• Your goal:
A verbatim copy of all entries is the expected output.

(Pixel coordinate grounding data)
· · ·
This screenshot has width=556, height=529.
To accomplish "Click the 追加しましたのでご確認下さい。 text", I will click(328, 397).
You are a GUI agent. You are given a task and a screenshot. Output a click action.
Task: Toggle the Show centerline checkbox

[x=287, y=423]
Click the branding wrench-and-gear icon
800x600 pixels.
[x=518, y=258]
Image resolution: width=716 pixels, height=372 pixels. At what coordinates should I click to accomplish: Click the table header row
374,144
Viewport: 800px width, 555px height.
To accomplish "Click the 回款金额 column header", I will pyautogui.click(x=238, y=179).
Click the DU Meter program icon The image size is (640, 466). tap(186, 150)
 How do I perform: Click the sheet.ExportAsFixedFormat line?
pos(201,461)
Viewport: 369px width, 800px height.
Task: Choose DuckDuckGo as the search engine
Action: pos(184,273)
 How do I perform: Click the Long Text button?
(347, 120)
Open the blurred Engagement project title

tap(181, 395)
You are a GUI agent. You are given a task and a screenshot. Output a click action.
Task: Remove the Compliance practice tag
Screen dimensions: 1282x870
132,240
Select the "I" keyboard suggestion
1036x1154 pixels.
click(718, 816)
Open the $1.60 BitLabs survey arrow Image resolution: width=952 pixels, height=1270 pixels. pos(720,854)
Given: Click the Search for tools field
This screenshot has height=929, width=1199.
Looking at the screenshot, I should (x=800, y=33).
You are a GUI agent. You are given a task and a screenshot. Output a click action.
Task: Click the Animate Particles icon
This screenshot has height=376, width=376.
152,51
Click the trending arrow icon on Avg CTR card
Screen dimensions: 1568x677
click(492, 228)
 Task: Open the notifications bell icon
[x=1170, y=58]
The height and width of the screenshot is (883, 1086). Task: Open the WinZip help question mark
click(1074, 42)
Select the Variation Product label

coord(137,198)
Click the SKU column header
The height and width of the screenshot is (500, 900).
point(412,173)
· · ·
• Task solution:
This screenshot has width=556, height=529.
To accomplish "Click the 追加しましたのでご確認下さい。 text", I will click(328, 397).
You are a GUI agent. You are given a task and a screenshot. Output a click action.
Task: Toggle the Show centerline checkbox

[x=287, y=423]
Click the branding wrench-and-gear icon
800x600 pixels.
[x=518, y=258]
Image resolution: width=716 pixels, height=372 pixels. At what coordinates should I click to accomplish: Click the table header row
374,144
Viewport: 800px width, 555px height.
To accomplish "Click the 回款金额 column header", I will pyautogui.click(x=238, y=179).
Click the DU Meter program icon The image size is (640, 466). tap(186, 150)
 How do I perform: Click the sheet.ExportAsFixedFormat line?
pos(201,461)
Viewport: 369px width, 800px height.
Task: Choose DuckDuckGo as the search engine
Action: pos(184,273)
 How do I perform: Click the Long Text button?
(347, 120)
Open the blurred Engagement project title

tap(181, 395)
You are a GUI agent. You are given a task and a screenshot. Output a click action.
Task: Remove the Compliance practice tag
Screen dimensions: 1282x870
132,240
Select the "I" keyboard suggestion
1036x1154 pixels.
click(718, 816)
Open the $1.60 BitLabs survey arrow Image resolution: width=952 pixels, height=1270 pixels. pos(720,854)
Given: Click the Search for tools field
This screenshot has height=929, width=1199.
Looking at the screenshot, I should (x=800, y=33).
You are a GUI agent. You are given a task and a screenshot. Output a click action.
Task: Click the Animate Particles icon
This screenshot has height=376, width=376.
152,51
Click the trending arrow icon on Avg CTR card
Screen dimensions: 1568x677
click(492, 228)
 Task: Open the notifications bell icon
[x=1170, y=58]
The height and width of the screenshot is (883, 1086). Task: Open the WinZip help question mark
click(1074, 42)
Select the Variation Product label

coord(137,198)
Click the SKU column header
The height and width of the screenshot is (500, 900).
point(412,173)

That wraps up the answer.